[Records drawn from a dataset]
*** Block opens ***

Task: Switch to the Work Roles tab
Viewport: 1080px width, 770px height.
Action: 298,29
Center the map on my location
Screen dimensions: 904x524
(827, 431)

*** Block closes ***

Work to complete: The answer is the full set of records, printed exactly as given.

Exercise response:
Task: Switch to the Work Roles tab
Viewport: 1080px width, 770px height.
Action: 298,29
Center the map on my location
Screen dimensions: 904x524
(827, 431)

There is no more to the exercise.